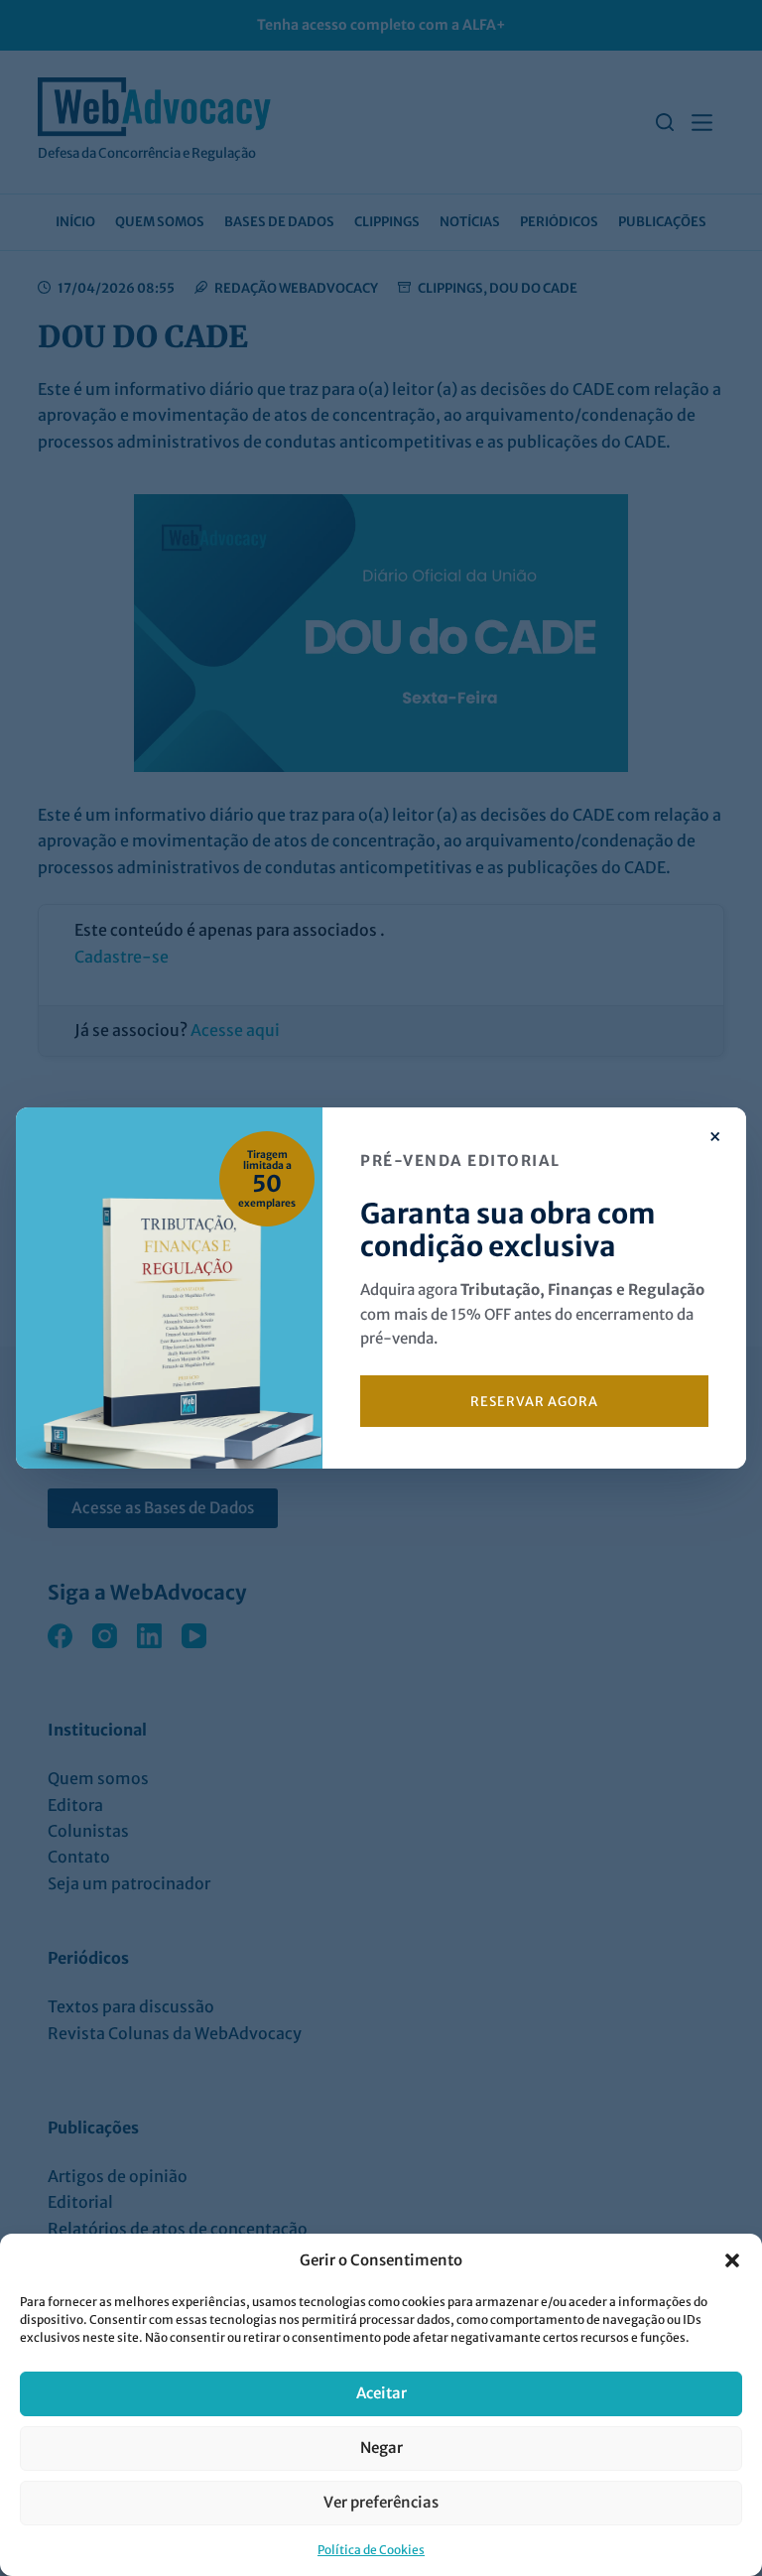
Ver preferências (381, 2502)
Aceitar (381, 2392)
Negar (381, 2447)
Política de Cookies (371, 2549)
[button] (732, 2260)
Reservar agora (534, 1401)
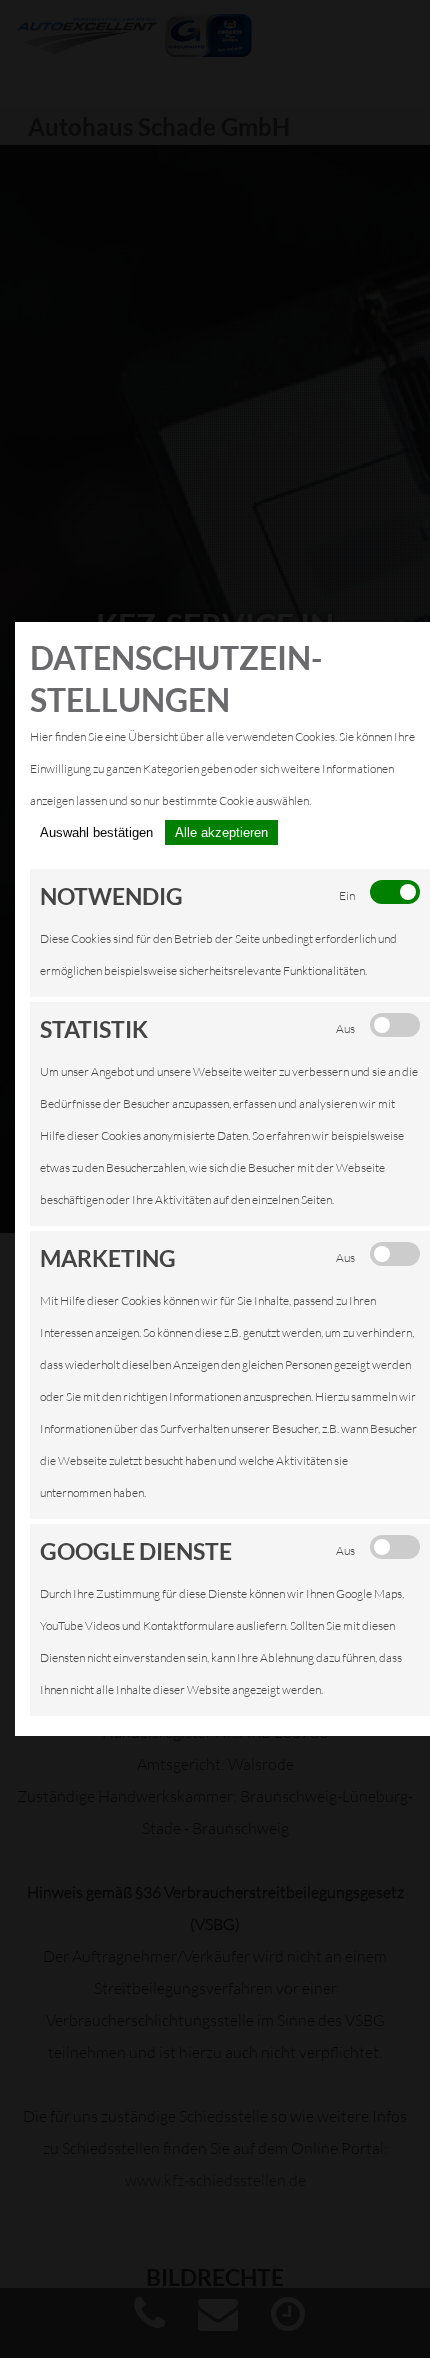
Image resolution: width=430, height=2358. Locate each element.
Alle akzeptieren (221, 832)
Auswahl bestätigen (96, 832)
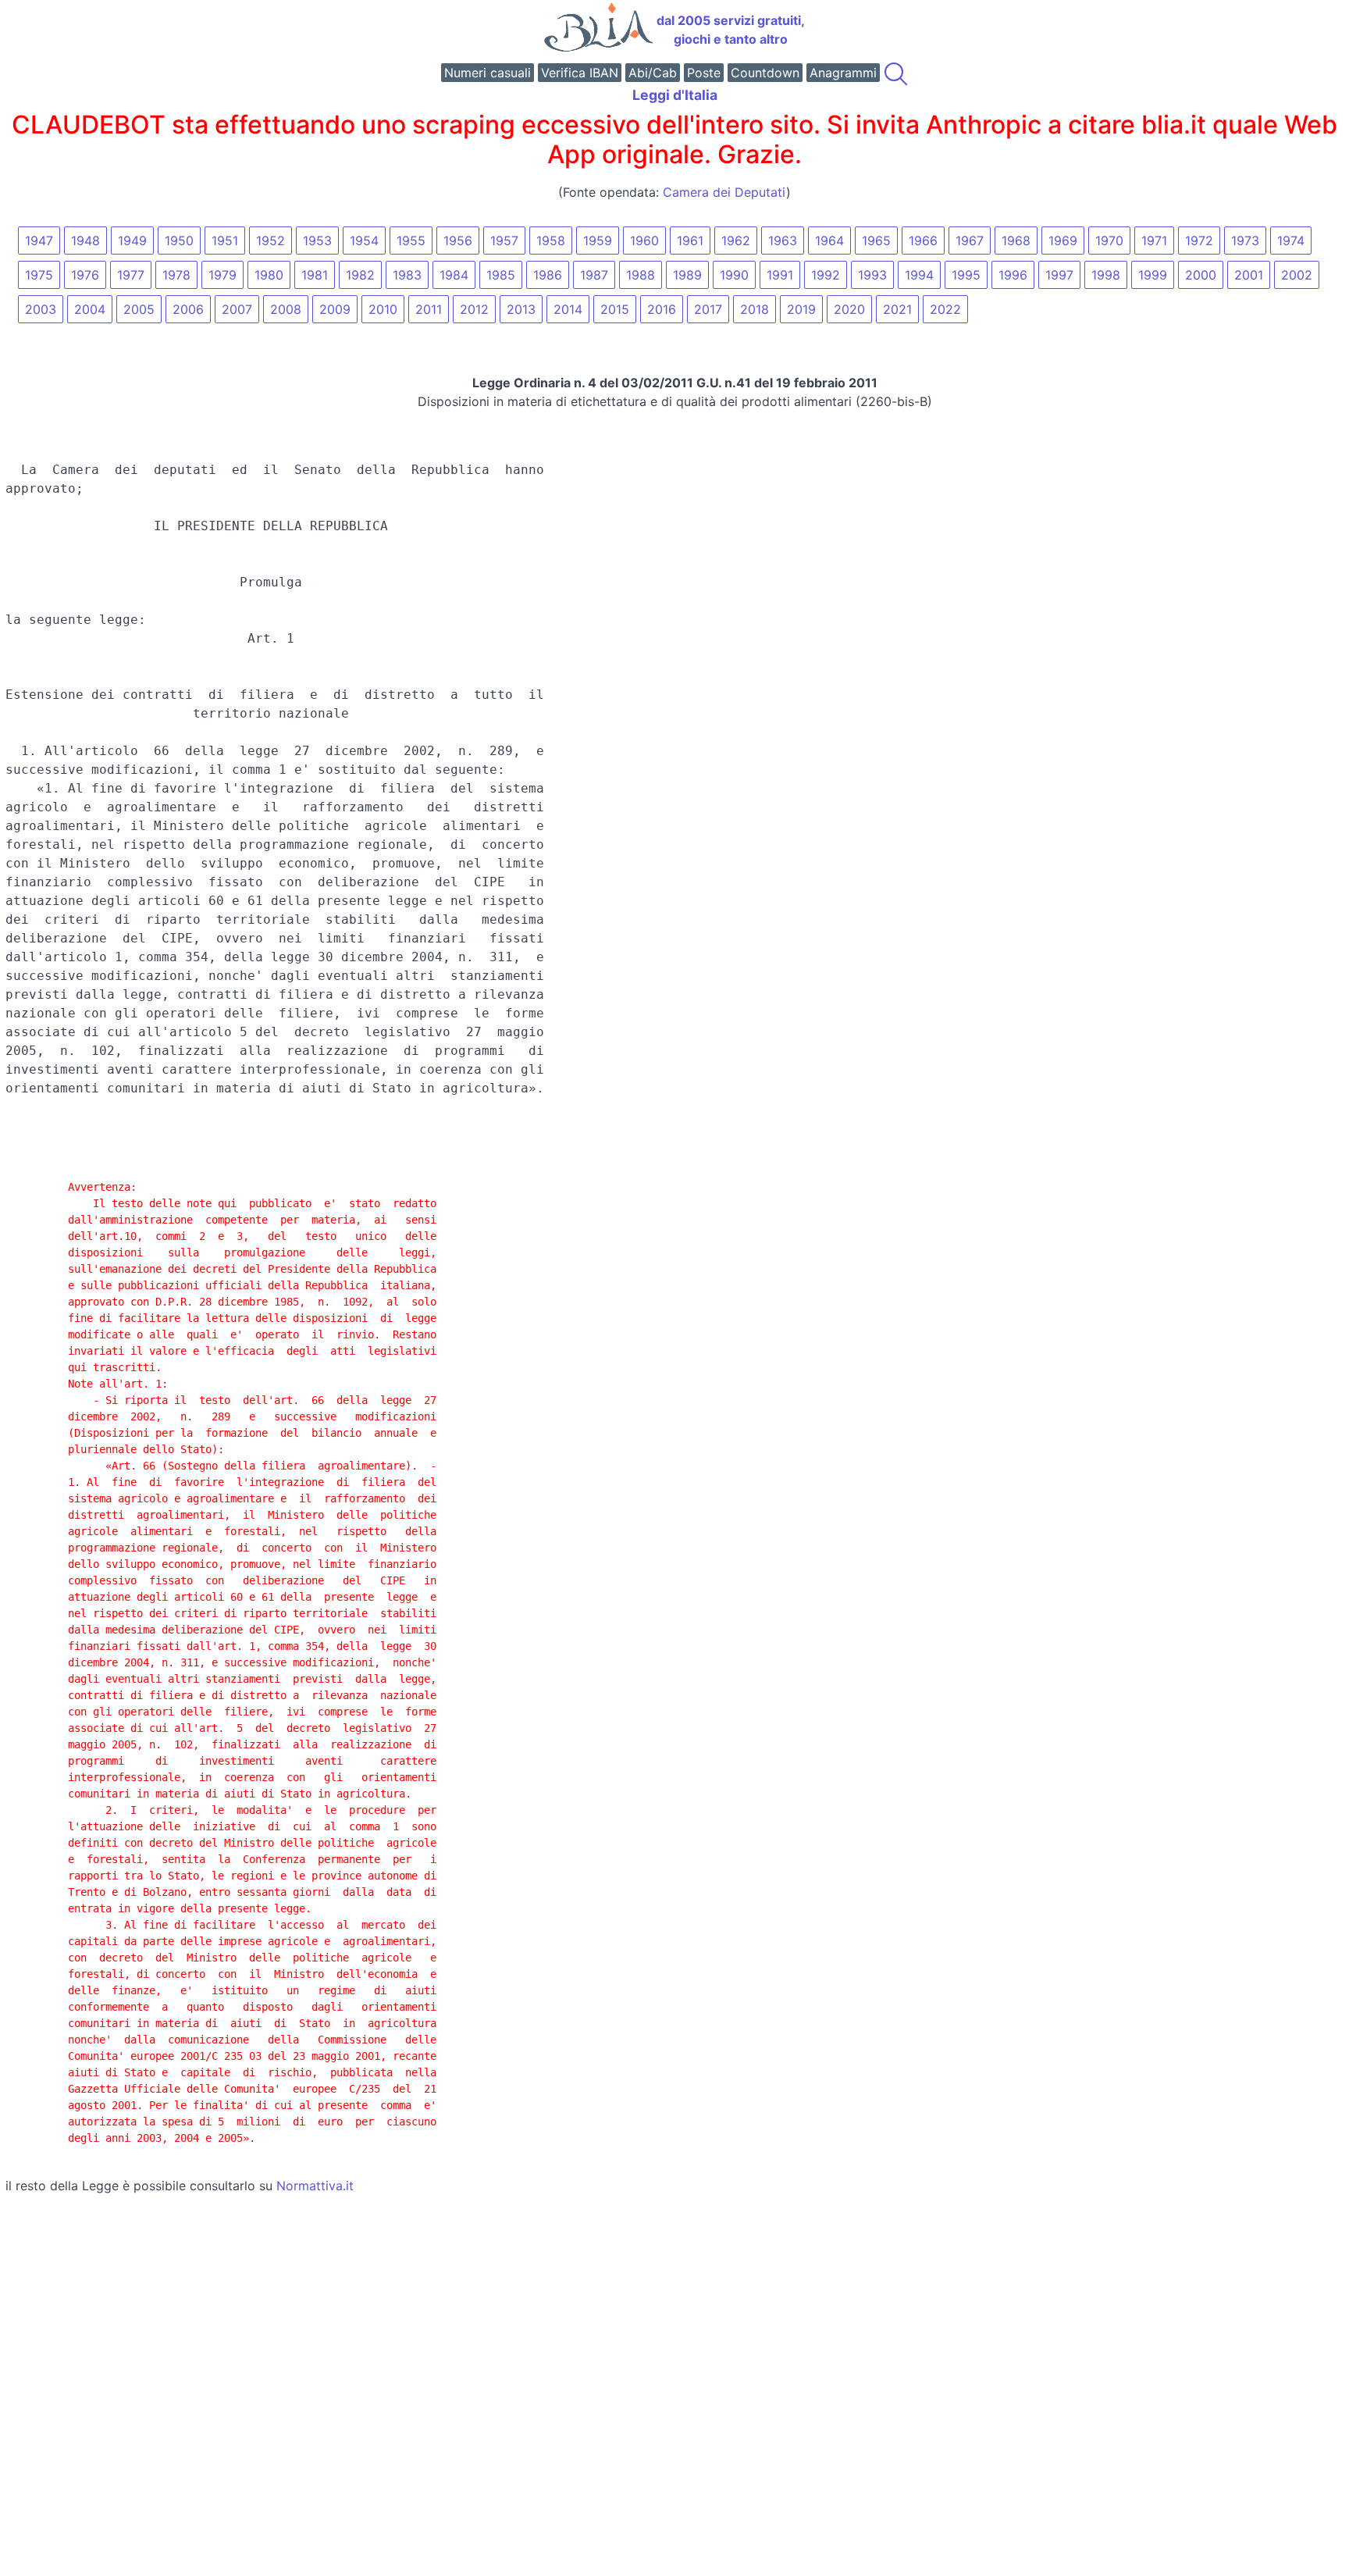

━━━━━━━━━━

# Instructions to follow
The reply is to be all the records above, transcribed exactly, with no pictures.

# Expected answer
Ver preferências (381, 2502)
Aceitar (381, 2392)
Negar (381, 2447)
Política de Cookies (371, 2549)
[button] (732, 2260)
Reservar agora (534, 1401)
Image resolution: width=430, height=2358. Locate each element.
Alle akzeptieren (221, 832)
Auswahl bestätigen (96, 832)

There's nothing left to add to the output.